US President Joe Biden said the sanctions and export controls were intended to “further degrade Iran’s military industries”.

The G7 countries were plotting a joint response at talks on the Italian island of Capri on Thursday, with Israel being urged not to overreact.

The EU's foreign and security policy chief Josep Borrell said the message to avoid escalation was being passed to Israel “clearly” but without “loudspeaker diplomacy”.

He rejected the suggestion that Israel could hold back in exchange for a green light to attack the civilian refuge of Rafah in southern Gaza.

UN Secretary General Antonio Guterres warned Gaza was turning into a “humanitarian hellscape”, as he raised fears the tensions could mount into a “full-scale regional conflict”.

Iran attacked Israel on April 13 with a barrage of drones and missiles that were mostly intercepted by Israeli, US and allied forces. Tehran called it a retaliation for a strike against its consulate in Damascus on April 1.

Although Iran is heavily sanctioned already, diplomats in Europe want measures linked to its drone supply to Russia to be widened to cover its activities in the Middle East.

Iran's attack “carried with it a serious risk of thousands of civilian casualties and wider escalation for the region,” Britain's Foreign Secretary David Cameron said at the G7 talks in Capri.

The US was first to announce new sanctions, aimed at 16 people and several companies allegedly linked to Iran's drone production.

Those affected “work on behalf” of the Quds Force, a branch of Iran's Islamic Revolutionary Guard Corps, the US Treasury Department said.

One of those targeted is Mohammad Sadegh Abutalebi, the chief executive of Iranian company Mado which makes engines for Shahed combat drones.

Several members of the Quds Force described as senior figures active in drone deployment to Iraq, Yemen and Syria have also had sanctions imposed.

There are also efforts to curb Iran's steel sector, with five companies sanctioned, and limit exports of basic microelectronics.

“Less than a week ago, Iran launched one of the largest missile and drone attacks the world has ever seen against Israel,” Mr Biden said.

“We helped defeat this attack.
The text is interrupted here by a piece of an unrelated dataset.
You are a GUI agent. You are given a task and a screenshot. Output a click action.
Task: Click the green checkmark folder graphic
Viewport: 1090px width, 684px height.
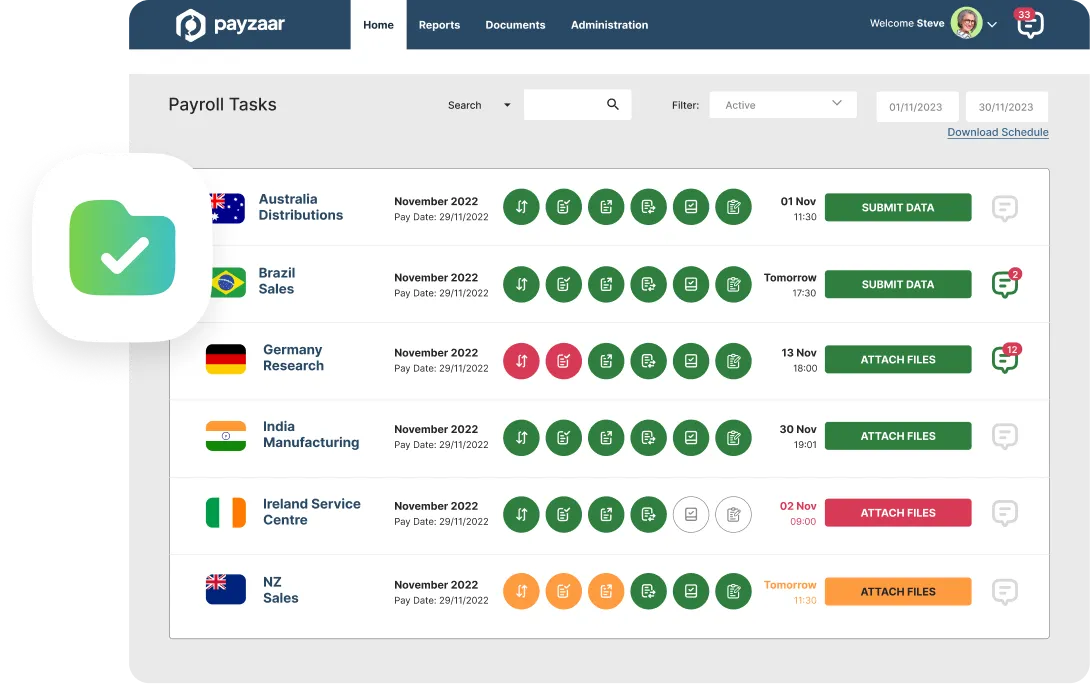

And today, we are holding Iran accountable – imposing new sanctions and export controls on Iran.”

The UK's sanctions hit seven people and six entities including the IRGC's naval forces and the general staff of its armed forces.

Iran's Defence Minister Mohammad Reza Ashtiani is the subject of personal sanctions along with aerospace industry chief Seid Mir Ahmad Nooshin.

Also sanctioned is Maj Gen Gholamali Rashid, believed to be the head of a central Iranian military command.

“Today we have sanctioned the ringleaders of the Iranian military and forces responsible for the weekend’s attack,” UK Prime Minister Rishi Sunak said.

“These sanctions – announced with the US – show we unequivocally condemn this behaviour and they will further limit Iran’s ability to destabilise the region.”

Sanctions mean the people concerned cannot travel to the US or UK and any assets they have there are frozen.